Contradictoriamente, como no podía ser de otra manera, consagramos la validez o la invalidez de los actos, mediante la positividad del derecho y lo normativo.
Es decir, sabemos que nada de lo que nos ocurre (de nacer hasta morir) tiene explicación o sentido lato ni universal, pero en el interregno de nuestras vidas, nos pretendemos manejar bajo lo que estaría bien o mal. Un ordenamiento taxativo, necesario, tal vez imprescindible, pero no justificado, teleológicamente, imposible de sostenerlo con argumentos.
Tendríamos que estar habilitados a penar a las mayorías que votaron a gobiernos que resultaron perjudiciales para el total de los ciudadanos. Sin embargo, las mismas mayorías circunstanciales, alegarían la figura del error de prohibición invencible.
Es decir, todos los que votamos alguna vez y seguramente, los que lo harán, tendrán encima de sí la posibilidad, sagrada de elegir mal o la peor de las opciones para gobiernos o representaciones.

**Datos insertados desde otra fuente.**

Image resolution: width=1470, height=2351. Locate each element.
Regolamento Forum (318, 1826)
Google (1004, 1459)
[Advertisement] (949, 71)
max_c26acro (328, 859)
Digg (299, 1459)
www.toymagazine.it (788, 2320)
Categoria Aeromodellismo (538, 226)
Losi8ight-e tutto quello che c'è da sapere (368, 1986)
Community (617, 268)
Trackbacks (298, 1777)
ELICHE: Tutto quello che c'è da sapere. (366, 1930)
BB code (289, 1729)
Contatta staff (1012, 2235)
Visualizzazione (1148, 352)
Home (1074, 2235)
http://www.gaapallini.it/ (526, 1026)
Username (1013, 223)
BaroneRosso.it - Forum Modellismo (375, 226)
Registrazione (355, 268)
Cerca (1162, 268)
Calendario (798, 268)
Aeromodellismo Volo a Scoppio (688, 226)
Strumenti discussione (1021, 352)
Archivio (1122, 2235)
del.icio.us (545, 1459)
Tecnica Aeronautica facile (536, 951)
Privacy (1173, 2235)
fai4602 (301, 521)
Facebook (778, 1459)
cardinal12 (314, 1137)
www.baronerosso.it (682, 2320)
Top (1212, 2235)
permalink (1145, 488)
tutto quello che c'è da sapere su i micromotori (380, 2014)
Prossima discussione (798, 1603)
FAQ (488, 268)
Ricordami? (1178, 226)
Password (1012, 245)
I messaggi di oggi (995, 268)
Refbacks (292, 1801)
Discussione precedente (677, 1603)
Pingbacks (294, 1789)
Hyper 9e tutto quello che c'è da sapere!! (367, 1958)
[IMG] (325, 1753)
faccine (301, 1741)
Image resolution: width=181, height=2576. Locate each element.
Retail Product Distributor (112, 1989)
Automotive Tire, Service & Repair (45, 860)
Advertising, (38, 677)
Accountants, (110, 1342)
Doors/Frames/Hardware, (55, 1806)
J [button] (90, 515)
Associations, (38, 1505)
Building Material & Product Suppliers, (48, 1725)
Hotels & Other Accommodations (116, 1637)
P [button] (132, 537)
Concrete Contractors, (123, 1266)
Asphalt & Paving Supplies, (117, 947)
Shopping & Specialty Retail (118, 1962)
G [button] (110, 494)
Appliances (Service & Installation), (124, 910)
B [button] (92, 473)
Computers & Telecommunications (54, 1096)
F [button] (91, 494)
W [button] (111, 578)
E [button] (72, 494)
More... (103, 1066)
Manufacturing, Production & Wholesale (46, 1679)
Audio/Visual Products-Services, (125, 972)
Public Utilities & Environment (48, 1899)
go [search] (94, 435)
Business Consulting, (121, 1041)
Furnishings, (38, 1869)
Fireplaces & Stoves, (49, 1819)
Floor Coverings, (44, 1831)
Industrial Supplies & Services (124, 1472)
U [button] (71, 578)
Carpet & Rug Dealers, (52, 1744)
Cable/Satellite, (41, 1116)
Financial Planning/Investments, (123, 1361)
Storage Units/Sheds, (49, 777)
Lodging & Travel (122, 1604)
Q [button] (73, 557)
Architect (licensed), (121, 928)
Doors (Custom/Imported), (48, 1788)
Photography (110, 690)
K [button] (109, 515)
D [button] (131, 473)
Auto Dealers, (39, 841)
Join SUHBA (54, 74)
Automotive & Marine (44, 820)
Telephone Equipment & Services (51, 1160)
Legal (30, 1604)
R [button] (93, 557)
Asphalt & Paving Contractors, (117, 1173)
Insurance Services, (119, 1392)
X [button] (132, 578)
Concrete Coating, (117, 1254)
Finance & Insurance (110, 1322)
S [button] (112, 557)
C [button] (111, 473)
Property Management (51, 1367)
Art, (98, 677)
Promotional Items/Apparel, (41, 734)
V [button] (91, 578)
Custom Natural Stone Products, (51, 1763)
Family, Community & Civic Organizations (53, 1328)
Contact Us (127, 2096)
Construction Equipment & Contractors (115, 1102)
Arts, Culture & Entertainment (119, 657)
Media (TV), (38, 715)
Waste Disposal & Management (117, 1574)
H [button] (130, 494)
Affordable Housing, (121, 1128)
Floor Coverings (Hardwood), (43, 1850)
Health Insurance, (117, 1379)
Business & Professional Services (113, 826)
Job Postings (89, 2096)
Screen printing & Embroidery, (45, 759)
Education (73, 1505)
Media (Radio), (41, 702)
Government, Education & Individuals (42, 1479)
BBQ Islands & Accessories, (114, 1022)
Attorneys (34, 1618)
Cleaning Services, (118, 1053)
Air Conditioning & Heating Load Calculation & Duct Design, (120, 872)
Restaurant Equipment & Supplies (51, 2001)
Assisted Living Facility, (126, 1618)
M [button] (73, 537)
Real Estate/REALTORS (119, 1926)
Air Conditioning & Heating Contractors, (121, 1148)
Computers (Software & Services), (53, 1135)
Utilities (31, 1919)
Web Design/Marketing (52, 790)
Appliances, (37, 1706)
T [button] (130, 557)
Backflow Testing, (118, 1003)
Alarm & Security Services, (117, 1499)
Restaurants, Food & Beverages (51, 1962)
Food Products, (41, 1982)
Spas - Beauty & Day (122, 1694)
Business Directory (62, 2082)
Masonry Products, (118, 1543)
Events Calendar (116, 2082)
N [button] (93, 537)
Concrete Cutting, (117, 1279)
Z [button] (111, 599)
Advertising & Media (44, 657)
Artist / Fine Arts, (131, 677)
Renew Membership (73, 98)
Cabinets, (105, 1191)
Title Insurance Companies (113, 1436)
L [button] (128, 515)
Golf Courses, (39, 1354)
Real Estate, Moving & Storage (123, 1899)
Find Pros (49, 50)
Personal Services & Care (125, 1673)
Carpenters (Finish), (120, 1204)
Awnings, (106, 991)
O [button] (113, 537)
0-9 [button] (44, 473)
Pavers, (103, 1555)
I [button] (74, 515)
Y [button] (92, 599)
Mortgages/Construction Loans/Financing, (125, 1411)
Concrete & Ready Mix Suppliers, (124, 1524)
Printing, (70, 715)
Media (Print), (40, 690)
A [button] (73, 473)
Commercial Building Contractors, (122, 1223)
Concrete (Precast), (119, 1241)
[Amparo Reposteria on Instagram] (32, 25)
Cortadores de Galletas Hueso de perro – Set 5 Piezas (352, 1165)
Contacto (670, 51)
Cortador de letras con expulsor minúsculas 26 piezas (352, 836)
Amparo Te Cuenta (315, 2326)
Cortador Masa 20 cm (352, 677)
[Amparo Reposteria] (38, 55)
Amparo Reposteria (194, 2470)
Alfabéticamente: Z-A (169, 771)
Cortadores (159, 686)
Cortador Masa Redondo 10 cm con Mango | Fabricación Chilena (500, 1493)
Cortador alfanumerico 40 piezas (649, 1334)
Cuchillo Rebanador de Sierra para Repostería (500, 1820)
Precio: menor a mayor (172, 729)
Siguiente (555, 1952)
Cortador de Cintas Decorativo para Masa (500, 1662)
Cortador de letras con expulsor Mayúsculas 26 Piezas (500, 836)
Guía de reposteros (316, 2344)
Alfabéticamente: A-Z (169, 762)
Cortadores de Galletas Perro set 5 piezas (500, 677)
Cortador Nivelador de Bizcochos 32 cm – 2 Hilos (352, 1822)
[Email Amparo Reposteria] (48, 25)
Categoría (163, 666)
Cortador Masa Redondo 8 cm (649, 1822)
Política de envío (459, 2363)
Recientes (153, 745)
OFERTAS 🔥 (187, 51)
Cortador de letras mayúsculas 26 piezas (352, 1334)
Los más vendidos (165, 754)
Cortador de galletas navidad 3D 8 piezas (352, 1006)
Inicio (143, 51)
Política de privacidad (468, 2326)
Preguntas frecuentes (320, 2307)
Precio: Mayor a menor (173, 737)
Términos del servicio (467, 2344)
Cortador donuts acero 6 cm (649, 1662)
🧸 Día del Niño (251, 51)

En caso de tener en claro, que el sistema democrático, no sólo no es el mejor de los posibles (desterrar este adagio nos permitirá pensar y más luego construir teóricamente para proponerlo en la práctica, sistemas mejores) sino que además propone no que elijamos a los mejores representantes o gobernantes, sino a los que menos daño nos podrán causar.
Para los dirigentes políticos, asumir esta gran responsabilidad, los hará más criteriosos y virtuosos.
En vez de proponernos como lo vienen haciendo, soluciones mágicas o fórmulas narcóticas, que terminan en un espiral de decepción que socava en grado sumo y progresivamente al sistema democrático, debieran pensar en estar a la vanguardia y reconocer que harán todo lo posible por dañar lo menos posible en la imposibilidad que representa el manejar todas las variables del fenómeno humano y ponerle la etiqueta de lo bueno, lo bello y lo justo.
En caso de pretender una sociedad más democrática, el mejor sendero para ello es reconocer las faltas, las carencias, las imposibilidades y el reducido margen de acción que tenemos para actuar u obrar. En tales fugas, mientras menos daño hagamos (o nos hagamos) será más que suficiente.
De lo contrario tendríamos (es decir sí creemos que podemos saberlo o conocerlo todo o en el afán de tal manejar el caos en vez de surfearlo) que estar penados, imputados, los que alguna vez votamos mal a representantes o gobernantes que terminaron siendo perjudiciales a las mayorías.
La energía positiva o emocionalidad no es excluyente, la podemos y necesitamos tener, pero no bajo condición de ilusión, sino de esperanza, es decir a sabiendas que las situaciones no serán en calidad de una perfección inexistente, sino en la posibilidad de que nos haremos el menor de los daños posibles, que seguramente deba ser el más asequible y altruista fin de todo gobierno y representación.